Abstract
Background and aim of the study: Autologous stem cell transplant (ASCT) has been shown to be an effective treatment for first-line and relapsed follicular lymphomas (FL). But no long term molecular remission was described. The aim of this retrospective study was to determine the clinical and molecular outcome of patients with FL who received ASCT during a 12-year period.
Method: All patients who underwent ASCT for first-line or relapsed FL between January 1992 and December 2004 were included. Overall survival (OS) and progression-free survival (PFS) were estimated by Kaplan-Meier method and cumulative incidence of nonrelapse mortality (NRM), with relapse as a competing event, by Fine and Gray method.
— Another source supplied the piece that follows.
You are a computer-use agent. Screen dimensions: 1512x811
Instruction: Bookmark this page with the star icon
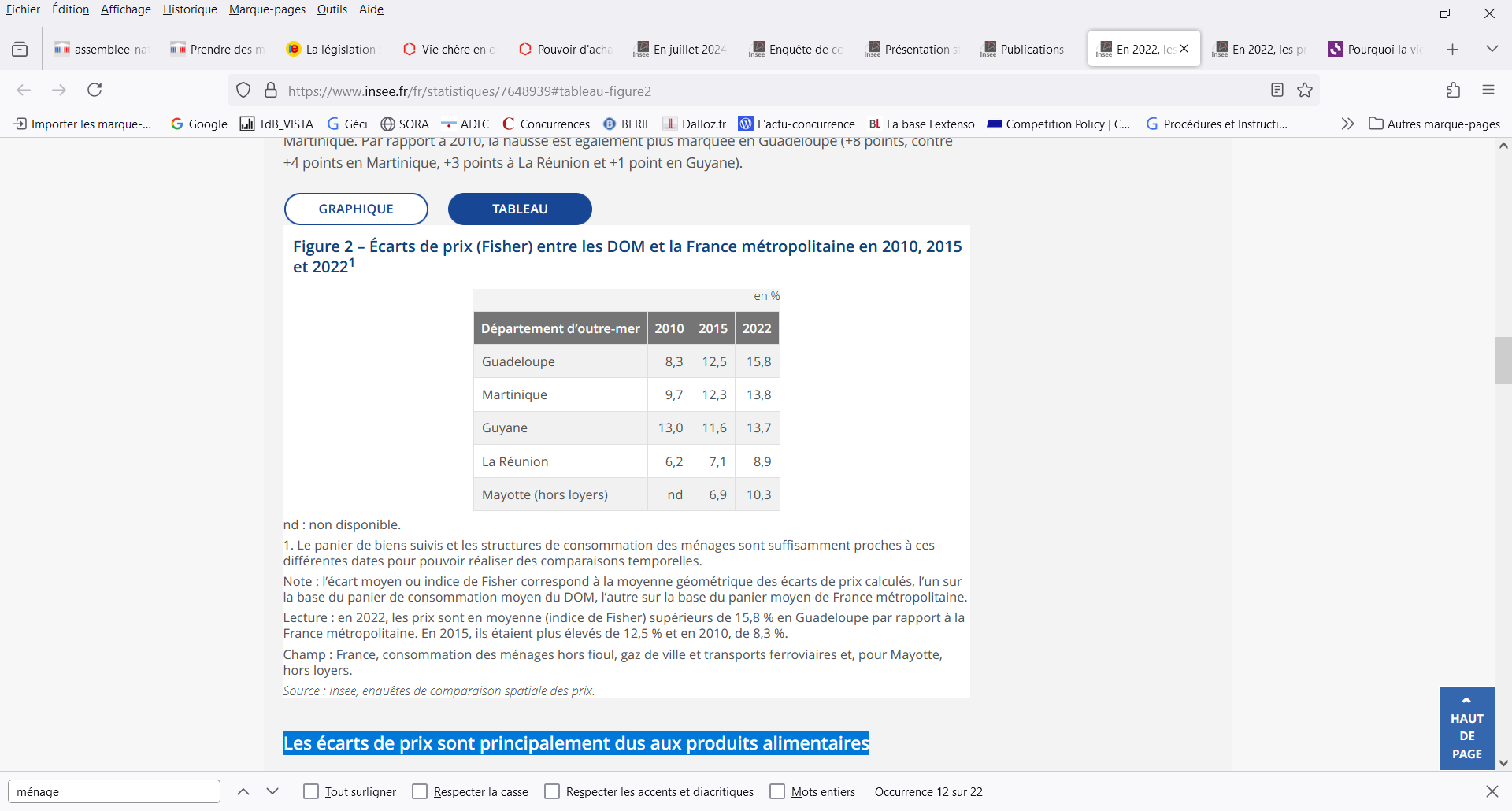[1305, 90]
Patient characteristics: Seventy-one patients with a median age of 45 years and a median follow-up of 108 months were analysed. The majority were of the subtype grade 1 (57 %), had a high tumour burden (50 %) and were treated in firstline (52 %). After an anthracyclin-based induction regimen, 12 patients were in first complete remission (CR), 25 in first very good partial response (VGPR), 8 in second CR and 26 in second VGPR. They received BCNU, Etoposide, Aracytine, Melphalan (BEAM in 58 %) or Cyclophosphamide, total body irradiation (42 %) as conditioning for the ASCT. The majority of them received an unpurged graft (58%).
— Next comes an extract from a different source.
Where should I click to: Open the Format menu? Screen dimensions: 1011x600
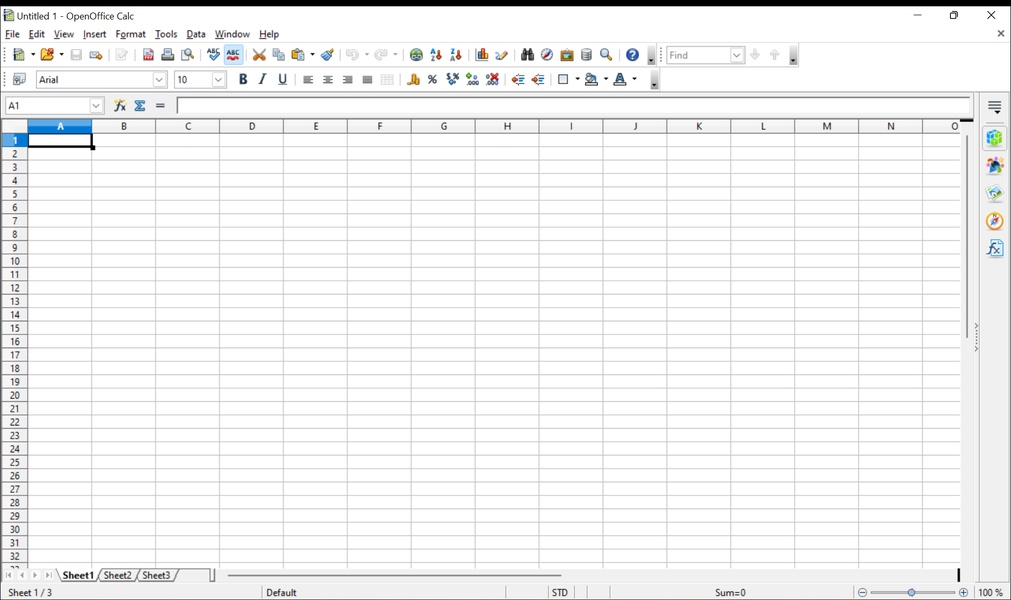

Results : Thirty-eight patients were alive, 24 without progression between 4 and 12 years; 31 patients had died, 7 without progression. A total of 38 patients (55 %) developed recurrent lymphoma. Median OS was estimated at 8 years and 4 months. The ten-year PFS and the ten-year OS were 33 % and 47 %, respectively and the tenyear molecular PFS was 37 %. There was an apparent plateau on the remission duration curve at 32 % at 72 months and on the molecular remission duration curve at 37 % at 80 months. A plateau on the OS curve seemed to emerge at 41 % from the tenth year. Patients who received a purged graft had better OS and better PFS (median OS not reached versus 50 months, p = 0.08; median PFS not reached versus 22 months, p = 0.035) Three patients developed a secondary neoplasm and two a secondary myelodysplastic syndrome. The 10-year non-relapse mortality (NRM) was 20 %.
Conclusion : This long follow-up study showed a plateau on the PFS and on the molecular PFS curves, suggesting that a selected group of patients might be cured by ASCT.
Disclosures: No relevant conflicts of interest to declare.